De todos os projetos é o mais maduro em termos gerenciais, isto porque o MAN-SUP começou em 2008, mas talvez seja aquele que mais controvérsia possa trazer ao ser avaliado na sua eficácia. Isto tudo por uma razão simples: um míssil AM-39 tem alcance de 60 Km, enquanto um torpedo moderno está com alcance também neste entorno. Ora, é difícil imaginar o que pode motivar o comandante de um submarino a lançar um míssil, com toda a indiscrição que isso acarreta, quando tiver à sua disposição um torpedo que possa engajar o mesmo alvo. Será preciso uma análise muito cuidadosa.
O desenvolvimento de um sonar nacional é sonho muito antigo na MB e sempre esbarrou na aplicação prática específica. Desenvolver para instalar aonde? Por outro lado, a formação acadêmica/teórica em propagação acústica submarina, processamento de sinais acústicos, filtragens e etc…, leva muitos anos e não tem atrativos duais para outros empregos, como no caso eletromagnético. E até hoje, nenhum empregador que não seja a MB. Esta situação desencorajou muitas mentes brilhantes, com exceção de pequeno grupo de abnegados. As propostas de ToT nesta área chegam a ser ridículas.
Para o programa Esporão, o desenvolvimento de um sonar é tão importante quanto seria desimportante um submarino com propulsão nuclear cego. Essa foi uma situação semelhante à que acabou ocorrendo com as nossas fragatas classe Niterói modernizadas quando receberam seus novos sonares americanos e descobrimos que estes não detectavam nada e que o problema aparentemente estava num filtro de propriedade intelectual da Marinha americana, o que o fabricante “esqueceu” de nos avisar.

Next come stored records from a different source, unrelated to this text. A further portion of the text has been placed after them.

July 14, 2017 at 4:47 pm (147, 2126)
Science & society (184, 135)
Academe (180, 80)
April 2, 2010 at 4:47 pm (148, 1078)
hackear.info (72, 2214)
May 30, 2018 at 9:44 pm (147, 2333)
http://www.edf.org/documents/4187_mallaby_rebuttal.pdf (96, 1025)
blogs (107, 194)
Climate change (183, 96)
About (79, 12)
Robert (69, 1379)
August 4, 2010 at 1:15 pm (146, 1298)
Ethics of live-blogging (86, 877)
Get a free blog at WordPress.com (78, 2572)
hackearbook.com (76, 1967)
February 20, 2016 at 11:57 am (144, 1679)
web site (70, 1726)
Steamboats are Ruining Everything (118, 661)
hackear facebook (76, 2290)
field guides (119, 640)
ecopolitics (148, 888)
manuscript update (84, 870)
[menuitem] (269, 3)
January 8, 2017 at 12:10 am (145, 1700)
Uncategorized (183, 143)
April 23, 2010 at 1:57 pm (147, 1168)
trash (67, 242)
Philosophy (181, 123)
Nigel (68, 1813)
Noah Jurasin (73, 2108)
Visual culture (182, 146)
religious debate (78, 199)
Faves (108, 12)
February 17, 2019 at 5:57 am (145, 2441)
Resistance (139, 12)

A solução foi usar aquele pequeno grupo de abnegados, que foram capazes de desenvolver outro filtro e instalá-los e testá-los nas fragatas.
A estratégia do projeto é continuar a desenvolver o processamento, algorítimos, modelos matemáticos e etc do sonar da fragata com objetivo de se chegar a uma maturidade intelectual que nos permita desenvolver um sonar de casco para submarino.
Os dois últimos projetos do Esporão são sistemas digitais operativos em tempo real, tanto o sistema de combate – Siconta – como a grande novidade , o IPMS, ou Integrated Plataform Management System.
O CMS que virá com o Scorpene e previsto no contrato é o Subtics. Após as primeiras discussões mais sérias, a MB constatou que, ao contrário das suas expectativas, teríamos nesses sistemas caixas “brancas”, “cinzas” e “pretas”.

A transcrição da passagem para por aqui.